- By RALPH D. RUSSO, AP College Football Writer
- Georgia players hold up newspapers as they celebrate after defeating Oklahoma 54-48 in the Rose Bowl NCAA college football game Monday, Jan. 1, 2018, in Pasadena, Calif. (AP Photo/Jae C. Hong)
By RALPH D. RUSSO, AP College Football Writer
Alabama and Georgia won their College Football Playoff semifinals on Monday and will meet in the national championship next week in Atlanta, the home of the Southeastern Conference title game.
“Couldn’t have scripted it better in some ways,” SEC Commissioner Greg Sankey said. “It will be one of the sweetest drives from Birmingham (Alabama, where the SEC offices are located) to Atlanta that we’ve ever experienced.”
The fourth-ranked Crimson Tide smothered No. 1 Clemson 24-6 in their Sugar Bowl rubber match after the third-ranked Bulldogs won the first overtime in Rose Bowl history, a wild 54-48 victory that eliminated No. 2 Oklahoma and Heisman Trophy winner Baker Mayfield.
It will be the second time in seven seasons that the national title will come down to two SEC teams. Alabama beat LSU in New Orleans to win the 2011 championship.
At least this all-SEC affair next Monday night won’t be a rematch: Georgia and Alabama did not play in 2017.

···

- [Short problem]: Reproduce the passage of the playoff article above verbatim, starting at the words "It will be the" and ending after "the 2011 championship.".

- [Data extract]:

···

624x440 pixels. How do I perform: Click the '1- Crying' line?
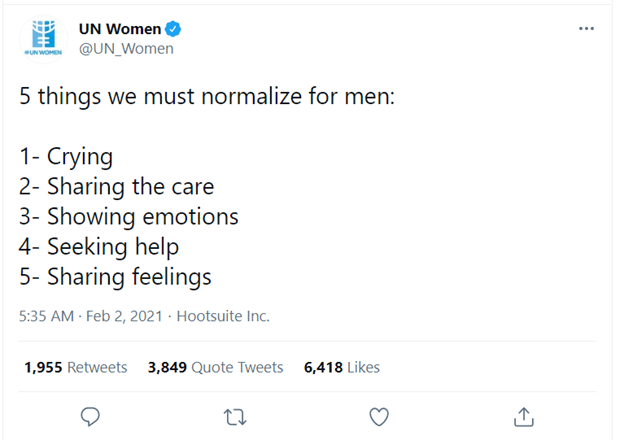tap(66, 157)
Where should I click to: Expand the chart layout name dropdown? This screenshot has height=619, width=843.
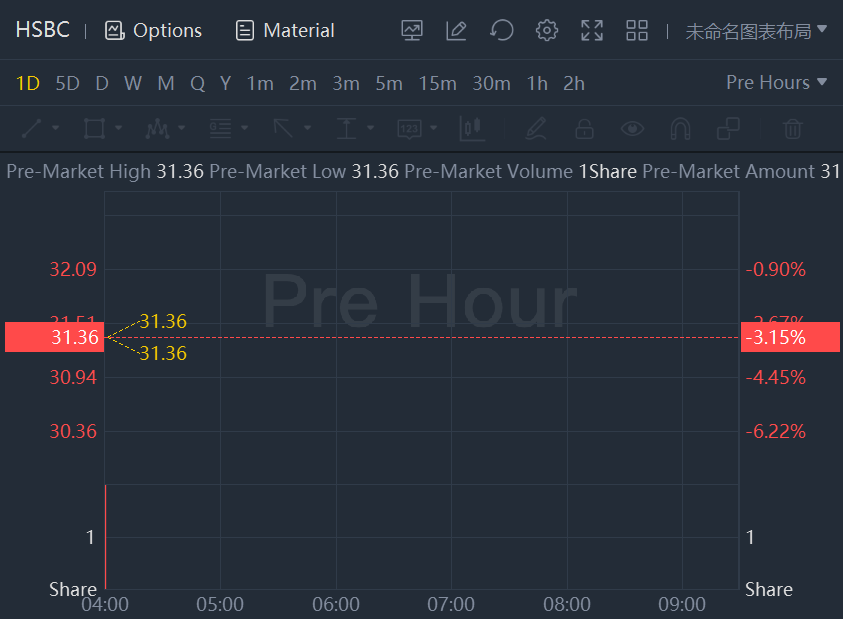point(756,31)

···

- [Finished answer]:
It will be the second time in seven seasons that the national title will come down to two SEC teams. Alabama beat LSU in New Orleans to win the 2011 championship.